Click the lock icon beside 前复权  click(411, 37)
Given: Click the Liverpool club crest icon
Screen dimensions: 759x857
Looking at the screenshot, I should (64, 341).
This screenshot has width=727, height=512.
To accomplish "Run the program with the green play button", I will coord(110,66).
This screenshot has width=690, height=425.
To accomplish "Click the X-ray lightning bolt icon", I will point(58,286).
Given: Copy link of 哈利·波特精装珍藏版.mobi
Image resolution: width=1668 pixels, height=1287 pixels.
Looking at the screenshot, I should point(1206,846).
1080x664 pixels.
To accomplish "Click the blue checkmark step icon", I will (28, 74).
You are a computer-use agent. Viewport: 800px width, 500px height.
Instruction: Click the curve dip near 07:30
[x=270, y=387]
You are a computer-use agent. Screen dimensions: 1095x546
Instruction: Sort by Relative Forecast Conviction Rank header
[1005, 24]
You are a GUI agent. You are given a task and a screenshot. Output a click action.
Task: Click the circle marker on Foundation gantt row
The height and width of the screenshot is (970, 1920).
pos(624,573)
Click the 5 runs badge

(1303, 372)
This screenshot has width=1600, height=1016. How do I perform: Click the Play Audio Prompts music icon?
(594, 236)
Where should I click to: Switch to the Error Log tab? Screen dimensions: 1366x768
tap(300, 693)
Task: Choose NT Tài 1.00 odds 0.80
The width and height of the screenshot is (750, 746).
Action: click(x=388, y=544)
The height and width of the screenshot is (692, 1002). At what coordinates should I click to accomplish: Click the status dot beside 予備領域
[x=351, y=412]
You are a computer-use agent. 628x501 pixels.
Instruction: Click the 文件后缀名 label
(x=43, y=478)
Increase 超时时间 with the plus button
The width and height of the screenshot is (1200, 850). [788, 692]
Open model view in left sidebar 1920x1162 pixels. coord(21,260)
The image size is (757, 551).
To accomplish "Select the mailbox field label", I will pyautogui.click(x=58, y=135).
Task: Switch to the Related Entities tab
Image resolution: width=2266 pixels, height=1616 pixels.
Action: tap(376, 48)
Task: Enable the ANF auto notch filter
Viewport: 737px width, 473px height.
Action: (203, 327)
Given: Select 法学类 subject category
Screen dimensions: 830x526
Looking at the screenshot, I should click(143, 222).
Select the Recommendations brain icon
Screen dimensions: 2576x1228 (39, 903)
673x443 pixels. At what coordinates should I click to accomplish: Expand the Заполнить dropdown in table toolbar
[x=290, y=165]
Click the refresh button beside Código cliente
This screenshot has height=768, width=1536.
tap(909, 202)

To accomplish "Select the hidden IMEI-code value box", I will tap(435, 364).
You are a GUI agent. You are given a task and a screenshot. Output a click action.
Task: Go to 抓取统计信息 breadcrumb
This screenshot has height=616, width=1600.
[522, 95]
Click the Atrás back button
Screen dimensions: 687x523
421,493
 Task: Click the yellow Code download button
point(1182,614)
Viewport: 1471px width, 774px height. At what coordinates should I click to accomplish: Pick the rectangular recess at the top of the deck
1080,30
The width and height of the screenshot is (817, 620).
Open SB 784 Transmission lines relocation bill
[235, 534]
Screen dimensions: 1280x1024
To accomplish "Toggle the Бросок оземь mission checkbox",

#### Work task:
Repeat the material above verbatim.

#### Output for this task:
Click the lock icon beside 前复权  click(411, 37)
Given: Click the Liverpool club crest icon
Screen dimensions: 759x857
Looking at the screenshot, I should (64, 341).
This screenshot has width=727, height=512.
To accomplish "Run the program with the green play button", I will coord(110,66).
This screenshot has width=690, height=425.
To accomplish "Click the X-ray lightning bolt icon", I will point(58,286).
Given: Copy link of 哈利·波特精装珍藏版.mobi
Image resolution: width=1668 pixels, height=1287 pixels.
Looking at the screenshot, I should point(1206,846).
1080x664 pixels.
To accomplish "Click the blue checkmark step icon", I will (28, 74).
You are a computer-use agent. Viewport: 800px width, 500px height.
Instruction: Click the curve dip near 07:30
[x=270, y=387]
You are a computer-use agent. Screen dimensions: 1095x546
Instruction: Sort by Relative Forecast Conviction Rank header
[1005, 24]
You are a GUI agent. You are given a task and a screenshot. Output a click action.
Task: Click the circle marker on Foundation gantt row
The height and width of the screenshot is (970, 1920).
pos(624,573)
Click the 5 runs badge

(1303, 372)
This screenshot has width=1600, height=1016. How do I perform: Click the Play Audio Prompts music icon?
(594, 236)
Where should I click to: Switch to the Error Log tab? Screen dimensions: 1366x768
tap(300, 693)
Task: Choose NT Tài 1.00 odds 0.80
The width and height of the screenshot is (750, 746).
Action: click(x=388, y=544)
The height and width of the screenshot is (692, 1002). At what coordinates should I click to accomplish: Click the status dot beside 予備領域
[x=351, y=412]
You are a computer-use agent. 628x501 pixels.
Instruction: Click the 文件后缀名 label
(x=43, y=478)
Increase 超时时间 with the plus button
The width and height of the screenshot is (1200, 850). [788, 692]
Open model view in left sidebar 1920x1162 pixels. coord(21,260)
The image size is (757, 551).
To accomplish "Select the mailbox field label", I will pyautogui.click(x=58, y=135).
Task: Switch to the Related Entities tab
Image resolution: width=2266 pixels, height=1616 pixels.
Action: tap(376, 48)
Task: Enable the ANF auto notch filter
Viewport: 737px width, 473px height.
Action: (203, 327)
Given: Select 法学类 subject category
Screen dimensions: 830x526
Looking at the screenshot, I should click(143, 222).
Select the Recommendations brain icon
Screen dimensions: 2576x1228 (39, 903)
673x443 pixels. At what coordinates should I click to accomplish: Expand the Заполнить dropdown in table toolbar
[x=290, y=165]
Click the refresh button beside Código cliente
This screenshot has height=768, width=1536.
tap(909, 202)

To accomplish "Select the hidden IMEI-code value box", I will tap(435, 364).
You are a GUI agent. You are given a task and a screenshot. Output a click action.
Task: Go to 抓取统计信息 breadcrumb
This screenshot has height=616, width=1600.
[522, 95]
Click the Atrás back button
Screen dimensions: 687x523
421,493
 Task: Click the yellow Code download button
point(1182,614)
Viewport: 1471px width, 774px height. At what coordinates should I click to accomplish: Pick the rectangular recess at the top of the deck
1080,30
The width and height of the screenshot is (817, 620).
Open SB 784 Transmission lines relocation bill
[235, 534]
Screen dimensions: 1280x1024
To accomplish "Toggle the Бросок оземь mission checkbox",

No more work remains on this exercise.